**WORK ITEM:** Below are the records; repeat them in full, exactly.

(Stored data)
◇ ◇ ◇

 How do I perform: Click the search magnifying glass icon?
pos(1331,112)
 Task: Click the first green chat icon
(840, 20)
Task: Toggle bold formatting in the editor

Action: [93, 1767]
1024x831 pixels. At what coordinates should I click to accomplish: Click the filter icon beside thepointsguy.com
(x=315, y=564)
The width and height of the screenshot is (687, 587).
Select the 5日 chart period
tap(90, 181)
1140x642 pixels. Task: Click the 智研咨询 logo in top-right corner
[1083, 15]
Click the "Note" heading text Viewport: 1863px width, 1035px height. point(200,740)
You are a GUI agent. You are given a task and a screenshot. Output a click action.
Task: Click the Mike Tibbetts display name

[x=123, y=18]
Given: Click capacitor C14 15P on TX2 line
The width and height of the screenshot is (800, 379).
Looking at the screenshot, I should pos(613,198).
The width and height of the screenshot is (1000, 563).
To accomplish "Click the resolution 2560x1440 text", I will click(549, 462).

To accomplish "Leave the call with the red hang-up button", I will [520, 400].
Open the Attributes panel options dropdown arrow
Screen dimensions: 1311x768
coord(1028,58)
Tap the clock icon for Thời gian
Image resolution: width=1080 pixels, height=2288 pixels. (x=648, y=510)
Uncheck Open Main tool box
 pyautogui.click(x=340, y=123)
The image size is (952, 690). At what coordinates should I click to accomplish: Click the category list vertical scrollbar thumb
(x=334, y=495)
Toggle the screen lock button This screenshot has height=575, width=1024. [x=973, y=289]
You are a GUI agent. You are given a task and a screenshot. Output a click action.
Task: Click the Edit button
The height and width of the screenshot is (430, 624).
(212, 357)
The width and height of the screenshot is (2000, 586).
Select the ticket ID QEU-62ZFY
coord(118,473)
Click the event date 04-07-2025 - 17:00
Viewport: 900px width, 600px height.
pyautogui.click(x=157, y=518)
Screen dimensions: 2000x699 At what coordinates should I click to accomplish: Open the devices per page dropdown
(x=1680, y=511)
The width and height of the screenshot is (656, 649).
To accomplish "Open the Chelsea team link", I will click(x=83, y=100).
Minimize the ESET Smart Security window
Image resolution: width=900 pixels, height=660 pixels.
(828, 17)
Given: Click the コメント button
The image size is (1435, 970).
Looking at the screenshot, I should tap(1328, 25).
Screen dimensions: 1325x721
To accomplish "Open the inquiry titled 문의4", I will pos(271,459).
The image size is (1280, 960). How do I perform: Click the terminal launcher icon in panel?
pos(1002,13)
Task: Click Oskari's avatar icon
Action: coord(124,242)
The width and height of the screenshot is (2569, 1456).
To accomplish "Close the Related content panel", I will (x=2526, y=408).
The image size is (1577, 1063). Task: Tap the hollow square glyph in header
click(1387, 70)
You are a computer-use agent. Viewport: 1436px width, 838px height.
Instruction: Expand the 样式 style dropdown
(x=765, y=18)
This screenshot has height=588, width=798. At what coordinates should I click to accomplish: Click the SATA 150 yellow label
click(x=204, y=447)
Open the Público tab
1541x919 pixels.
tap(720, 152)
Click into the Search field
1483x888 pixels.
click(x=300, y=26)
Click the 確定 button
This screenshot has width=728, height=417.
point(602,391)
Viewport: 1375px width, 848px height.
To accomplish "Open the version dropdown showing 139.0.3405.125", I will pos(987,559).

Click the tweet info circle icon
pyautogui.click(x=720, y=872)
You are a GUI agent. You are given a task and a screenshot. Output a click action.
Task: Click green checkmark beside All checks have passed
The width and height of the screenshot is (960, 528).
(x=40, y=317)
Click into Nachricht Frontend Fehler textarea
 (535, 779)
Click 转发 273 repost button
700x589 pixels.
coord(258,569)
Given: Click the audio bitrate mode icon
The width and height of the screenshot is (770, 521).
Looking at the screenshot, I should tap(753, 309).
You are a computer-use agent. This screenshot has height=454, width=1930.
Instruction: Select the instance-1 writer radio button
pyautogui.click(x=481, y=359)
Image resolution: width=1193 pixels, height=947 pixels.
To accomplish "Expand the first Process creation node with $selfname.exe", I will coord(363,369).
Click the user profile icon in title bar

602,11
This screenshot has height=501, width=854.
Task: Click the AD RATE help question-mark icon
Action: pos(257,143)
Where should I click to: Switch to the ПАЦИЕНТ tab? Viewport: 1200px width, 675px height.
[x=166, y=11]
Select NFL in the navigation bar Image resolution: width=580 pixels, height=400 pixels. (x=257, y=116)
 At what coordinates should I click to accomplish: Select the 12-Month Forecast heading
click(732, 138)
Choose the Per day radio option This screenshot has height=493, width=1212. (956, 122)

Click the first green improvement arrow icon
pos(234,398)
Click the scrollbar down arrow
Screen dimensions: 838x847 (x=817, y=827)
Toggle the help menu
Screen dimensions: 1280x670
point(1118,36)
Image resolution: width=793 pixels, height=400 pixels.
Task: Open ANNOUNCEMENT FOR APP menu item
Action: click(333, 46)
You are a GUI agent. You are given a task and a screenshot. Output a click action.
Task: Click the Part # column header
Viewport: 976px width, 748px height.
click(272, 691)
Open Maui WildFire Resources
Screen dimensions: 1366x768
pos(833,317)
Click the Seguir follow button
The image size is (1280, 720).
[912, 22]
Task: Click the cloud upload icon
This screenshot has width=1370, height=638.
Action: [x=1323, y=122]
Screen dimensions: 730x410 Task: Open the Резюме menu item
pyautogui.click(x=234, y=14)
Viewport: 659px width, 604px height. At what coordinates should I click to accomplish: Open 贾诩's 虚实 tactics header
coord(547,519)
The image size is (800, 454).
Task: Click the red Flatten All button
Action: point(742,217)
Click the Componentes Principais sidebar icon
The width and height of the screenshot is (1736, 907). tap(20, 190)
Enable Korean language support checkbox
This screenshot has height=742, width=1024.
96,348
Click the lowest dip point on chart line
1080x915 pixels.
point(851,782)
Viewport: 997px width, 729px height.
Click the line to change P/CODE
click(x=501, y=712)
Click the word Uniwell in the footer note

◇ ◇ ◇

**ANSWER SECTION:**
 How do I perform: Click the search magnifying glass icon?
pos(1331,112)
 Task: Click the first green chat icon
(840, 20)
Task: Toggle bold formatting in the editor

Action: [93, 1767]
1024x831 pixels. At what coordinates should I click to accomplish: Click the filter icon beside thepointsguy.com
(x=315, y=564)
The width and height of the screenshot is (687, 587).
Select the 5日 chart period
tap(90, 181)
1140x642 pixels. Task: Click the 智研咨询 logo in top-right corner
[1083, 15]
Click the "Note" heading text Viewport: 1863px width, 1035px height. point(200,740)
You are a GUI agent. You are given a task and a screenshot. Output a click action.
Task: Click the Mike Tibbetts display name

[x=123, y=18]
Given: Click capacitor C14 15P on TX2 line
The width and height of the screenshot is (800, 379).
Looking at the screenshot, I should pos(613,198).
The width and height of the screenshot is (1000, 563).
To accomplish "Click the resolution 2560x1440 text", I will click(549, 462).

To accomplish "Leave the call with the red hang-up button", I will [520, 400].
Open the Attributes panel options dropdown arrow
Screen dimensions: 1311x768
coord(1028,58)
Tap the clock icon for Thời gian
Image resolution: width=1080 pixels, height=2288 pixels. (x=648, y=510)
Uncheck Open Main tool box
 pyautogui.click(x=340, y=123)
The image size is (952, 690). At what coordinates should I click to accomplish: Click the category list vertical scrollbar thumb
(x=334, y=495)
Toggle the screen lock button This screenshot has height=575, width=1024. [x=973, y=289]
You are a GUI agent. You are given a task and a screenshot. Output a click action.
Task: Click the Edit button
The height and width of the screenshot is (430, 624).
(212, 357)
The width and height of the screenshot is (2000, 586).
Select the ticket ID QEU-62ZFY
coord(118,473)
Click the event date 04-07-2025 - 17:00
Viewport: 900px width, 600px height.
pyautogui.click(x=157, y=518)
Screen dimensions: 2000x699 At what coordinates should I click to accomplish: Open the devices per page dropdown
(x=1680, y=511)
The width and height of the screenshot is (656, 649).
To accomplish "Open the Chelsea team link", I will click(x=83, y=100).
Minimize the ESET Smart Security window
Image resolution: width=900 pixels, height=660 pixels.
(828, 17)
Given: Click the コメント button
The image size is (1435, 970).
Looking at the screenshot, I should tap(1328, 25).
Screen dimensions: 1325x721
To accomplish "Open the inquiry titled 문의4", I will pos(271,459).
The image size is (1280, 960). How do I perform: Click the terminal launcher icon in panel?
pos(1002,13)
Task: Click Oskari's avatar icon
Action: coord(124,242)
The width and height of the screenshot is (2569, 1456).
To accomplish "Close the Related content panel", I will (x=2526, y=408).
The image size is (1577, 1063). Task: Tap the hollow square glyph in header
click(1387, 70)
You are a computer-use agent. Viewport: 1436px width, 838px height.
Instruction: Expand the 样式 style dropdown
(x=765, y=18)
This screenshot has height=588, width=798. At what coordinates should I click to accomplish: Click the SATA 150 yellow label
click(x=204, y=447)
Open the Público tab
1541x919 pixels.
tap(720, 152)
Click into the Search field
1483x888 pixels.
click(x=300, y=26)
Click the 確定 button
This screenshot has width=728, height=417.
point(602,391)
Viewport: 1375px width, 848px height.
To accomplish "Open the version dropdown showing 139.0.3405.125", I will pos(987,559).

Click the tweet info circle icon
pyautogui.click(x=720, y=872)
You are a GUI agent. You are given a task and a screenshot. Output a click action.
Task: Click green checkmark beside All checks have passed
The width and height of the screenshot is (960, 528).
(x=40, y=317)
Click into Nachricht Frontend Fehler textarea
 (535, 779)
Click 转发 273 repost button
700x589 pixels.
coord(258,569)
Given: Click the audio bitrate mode icon
The width and height of the screenshot is (770, 521).
Looking at the screenshot, I should tap(753, 309).
You are a computer-use agent. This screenshot has height=454, width=1930.
Instruction: Select the instance-1 writer radio button
pyautogui.click(x=481, y=359)
Image resolution: width=1193 pixels, height=947 pixels.
To accomplish "Expand the first Process creation node with $selfname.exe", I will coord(363,369).
Click the user profile icon in title bar

602,11
This screenshot has height=501, width=854.
Task: Click the AD RATE help question-mark icon
Action: pos(257,143)
Where should I click to: Switch to the ПАЦИЕНТ tab? Viewport: 1200px width, 675px height.
[x=166, y=11]
Select NFL in the navigation bar Image resolution: width=580 pixels, height=400 pixels. (x=257, y=116)
 At what coordinates should I click to accomplish: Select the 12-Month Forecast heading
click(732, 138)
Choose the Per day radio option This screenshot has height=493, width=1212. (956, 122)

Click the first green improvement arrow icon
pos(234,398)
Click the scrollbar down arrow
Screen dimensions: 838x847 (x=817, y=827)
Toggle the help menu
Screen dimensions: 1280x670
point(1118,36)
Image resolution: width=793 pixels, height=400 pixels.
Task: Open ANNOUNCEMENT FOR APP menu item
Action: click(333, 46)
You are a GUI agent. You are given a task and a screenshot. Output a click action.
Task: Click the Part # column header
Viewport: 976px width, 748px height.
click(272, 691)
Open Maui WildFire Resources
Screen dimensions: 1366x768
pos(833,317)
Click the Seguir follow button
The image size is (1280, 720).
[912, 22]
Task: Click the cloud upload icon
This screenshot has width=1370, height=638.
Action: [x=1323, y=122]
Screen dimensions: 730x410 Task: Open the Резюме menu item
pyautogui.click(x=234, y=14)
Viewport: 659px width, 604px height. At what coordinates should I click to accomplish: Open 贾诩's 虚实 tactics header
coord(547,519)
The image size is (800, 454).
Task: Click the red Flatten All button
Action: point(742,217)
Click the Componentes Principais sidebar icon
The width and height of the screenshot is (1736, 907). tap(20, 190)
Enable Korean language support checkbox
This screenshot has height=742, width=1024.
96,348
Click the lowest dip point on chart line
1080x915 pixels.
point(851,782)
Viewport: 997px width, 729px height.
Click the line to change P/CODE
click(x=501, y=712)
Click the word Uniwell in the footer note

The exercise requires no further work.